Atrial fibrillation is a major cause of debilitating strokes and anticoagulation is an established and
indispensable therapy for reducing their rate. Ablation of the arrhythmia has emerged as a putative means of
disrupting its natural course by isolating its triggers and modifying its substrate, dependent on the chosen method.
An important dilemma lies in the need for continuation of anticoagulation therapy in those previously receiving it
following an, apparently, successful intervention, purportedly preventing arrhythmia recurrence with considerably
high rates. Current guidance, given scarcity of high-quality data from randomized trials, focuses on established
knowledge and recommends anticoagulation continuation based solely on estimated thromboembolic risk. In the
present review, it will be attempted to summarize the pathophysiological rationale for maintaining anticoagulation
post-successful ablation, along with the latter’s definition, including the two-fold effects of the procedure per se
on thrombogenicity.
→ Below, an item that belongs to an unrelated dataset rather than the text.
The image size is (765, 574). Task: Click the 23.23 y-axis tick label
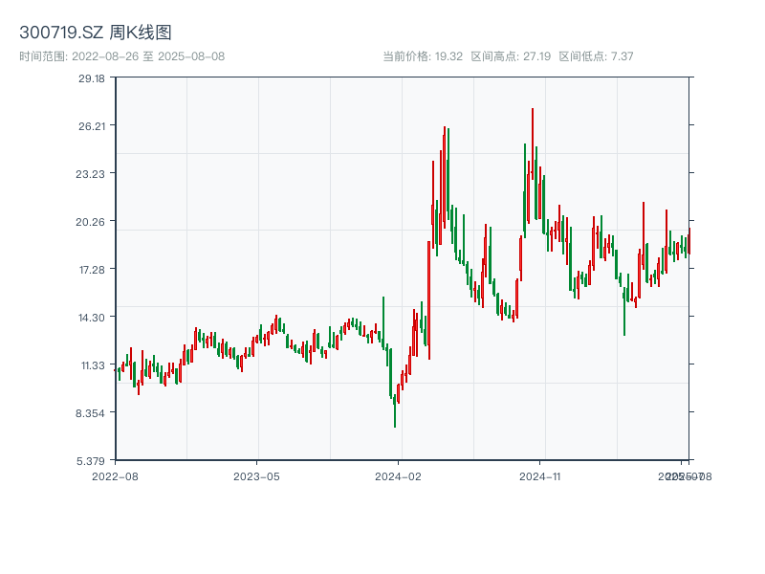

Available evidence pointing to an overall clinical benefit of anticoagulation withdrawal
following careful patient assessment will be discussed, including ongoing randomized trials aiming to offer definitive
answers. Finally, the proposed mode of post-ablation anticoagulation will be presented, including the
emerging, guideline-endorsed, role of direct oral anticoagulants in the field, altering cost/benefit ratio of anticoagulation
and potentially affecting the very decision regarding its discontinuation.